At this time and age, research progresses exponentially and a lot of research papers get published everyday making it hard for a user to find a genuinely good research paper which is relevant to his/her field of research. We plan to solve this problem by analyzing research papers and providing the best papers relevant to the query of the user. We also provide relevant analytics related to the query as well as to each paper.

Dataset

We plan to use ARXIV data from 31000+ papers which is present on Kaggle. This data is mostly restricted to computer science. It contains metadata of all papers related to machine learning, computational language, neural and evolutionary computing, artificial intelligence, and computer vision fields published between 1992 to 2018.

Usage

In order to obtain the results mentioned in the report follow the below steps -

  1. First clone the repo to your local machine.
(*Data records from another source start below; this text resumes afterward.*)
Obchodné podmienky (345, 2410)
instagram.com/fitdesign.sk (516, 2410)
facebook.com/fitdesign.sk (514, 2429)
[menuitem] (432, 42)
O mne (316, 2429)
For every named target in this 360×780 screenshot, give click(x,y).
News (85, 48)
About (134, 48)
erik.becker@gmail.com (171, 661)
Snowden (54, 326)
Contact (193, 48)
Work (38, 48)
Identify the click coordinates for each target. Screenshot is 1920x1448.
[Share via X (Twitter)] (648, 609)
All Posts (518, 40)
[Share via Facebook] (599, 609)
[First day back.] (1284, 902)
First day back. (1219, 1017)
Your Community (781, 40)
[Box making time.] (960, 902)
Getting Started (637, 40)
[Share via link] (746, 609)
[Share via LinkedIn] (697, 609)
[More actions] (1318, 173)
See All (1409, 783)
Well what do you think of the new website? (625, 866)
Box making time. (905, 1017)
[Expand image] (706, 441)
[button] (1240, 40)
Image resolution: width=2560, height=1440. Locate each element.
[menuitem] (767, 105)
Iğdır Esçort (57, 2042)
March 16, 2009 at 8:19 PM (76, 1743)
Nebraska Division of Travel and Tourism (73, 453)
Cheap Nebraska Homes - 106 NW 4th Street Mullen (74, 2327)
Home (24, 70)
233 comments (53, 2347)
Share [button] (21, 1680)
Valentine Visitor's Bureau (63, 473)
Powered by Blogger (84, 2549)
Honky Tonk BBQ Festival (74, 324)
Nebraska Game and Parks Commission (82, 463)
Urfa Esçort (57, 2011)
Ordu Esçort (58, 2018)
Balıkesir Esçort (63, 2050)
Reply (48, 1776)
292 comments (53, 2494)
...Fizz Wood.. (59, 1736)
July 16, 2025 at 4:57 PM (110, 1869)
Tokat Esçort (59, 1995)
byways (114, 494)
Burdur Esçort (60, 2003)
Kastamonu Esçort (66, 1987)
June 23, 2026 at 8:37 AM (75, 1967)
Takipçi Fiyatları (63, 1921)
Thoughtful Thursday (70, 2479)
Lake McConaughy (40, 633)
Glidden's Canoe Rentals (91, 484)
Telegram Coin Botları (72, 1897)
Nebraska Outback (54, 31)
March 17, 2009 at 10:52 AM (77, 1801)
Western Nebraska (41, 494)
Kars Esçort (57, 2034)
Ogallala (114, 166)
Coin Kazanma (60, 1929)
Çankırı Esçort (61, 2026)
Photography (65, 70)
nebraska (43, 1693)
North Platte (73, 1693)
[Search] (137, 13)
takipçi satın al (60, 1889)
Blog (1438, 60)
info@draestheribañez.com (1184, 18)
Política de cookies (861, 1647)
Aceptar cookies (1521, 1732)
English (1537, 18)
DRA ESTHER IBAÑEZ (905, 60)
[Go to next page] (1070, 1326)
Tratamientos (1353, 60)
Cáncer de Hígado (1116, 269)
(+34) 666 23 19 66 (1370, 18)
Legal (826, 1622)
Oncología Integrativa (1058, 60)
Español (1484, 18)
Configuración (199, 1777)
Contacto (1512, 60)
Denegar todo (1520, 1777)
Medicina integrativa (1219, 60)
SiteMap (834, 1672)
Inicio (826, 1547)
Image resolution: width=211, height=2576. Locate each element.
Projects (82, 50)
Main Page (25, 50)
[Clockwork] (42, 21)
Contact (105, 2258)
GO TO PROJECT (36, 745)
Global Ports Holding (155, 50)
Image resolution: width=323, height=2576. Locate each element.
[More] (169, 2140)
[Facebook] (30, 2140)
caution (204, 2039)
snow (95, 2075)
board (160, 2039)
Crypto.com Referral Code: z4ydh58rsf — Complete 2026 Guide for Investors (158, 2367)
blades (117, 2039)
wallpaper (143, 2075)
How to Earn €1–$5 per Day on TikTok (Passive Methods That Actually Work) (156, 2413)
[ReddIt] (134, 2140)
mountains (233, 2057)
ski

  2. Download the dataset mentioned above and place it in the data directory which is present in the same directory where you will be running the program. This is how it should look like -

    .
    ├── data
    │   └── arxivData.json
    ├── EDA.ipynb
    ├── LICENSE
    ├── model.py
    ├── preprocess.py
    ├── README.md
    └── topicModel.py
  3. After completing the above step, run preprocess.py

    $ python preprocess.py
    Computed vector and saved!
    Saved TF-IDF vectorizer!

    You can also use python preprocess.py --help for additional options.

  4. After running preprocess.py, run topicModel.py

    $ python topicModel.py
    NMF model saved!
    Saved topic dictionary!
    Saved topic labels!
  5. After the topics have been computed, run model.py

    $ python model.py "clustering techniques"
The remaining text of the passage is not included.